(Stored entries)

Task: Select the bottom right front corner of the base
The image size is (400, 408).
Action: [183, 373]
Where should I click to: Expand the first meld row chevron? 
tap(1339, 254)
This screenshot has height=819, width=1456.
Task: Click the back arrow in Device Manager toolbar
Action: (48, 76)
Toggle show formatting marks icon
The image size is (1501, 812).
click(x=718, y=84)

Exercise task:
Could you convert every line in the stored entries above into a JSON list of strings, with one string per line and blank lines omitted?

Response to this exercise:
[
  "Task: Select the bottom right front corner of the base",
  "The image size is (400, 408).",
  "Action: [183, 373]",
  "Where should I click to: Expand the first meld row chevron? ",
  "tap(1339, 254)",
  "This screenshot has height=819, width=1456.",
  "Task: Click the back arrow in Device Manager toolbar",
  "Action: (48, 76)",
  "Toggle show formatting marks icon",
  "The image size is (1501, 812).",
  "click(x=718, y=84)"
]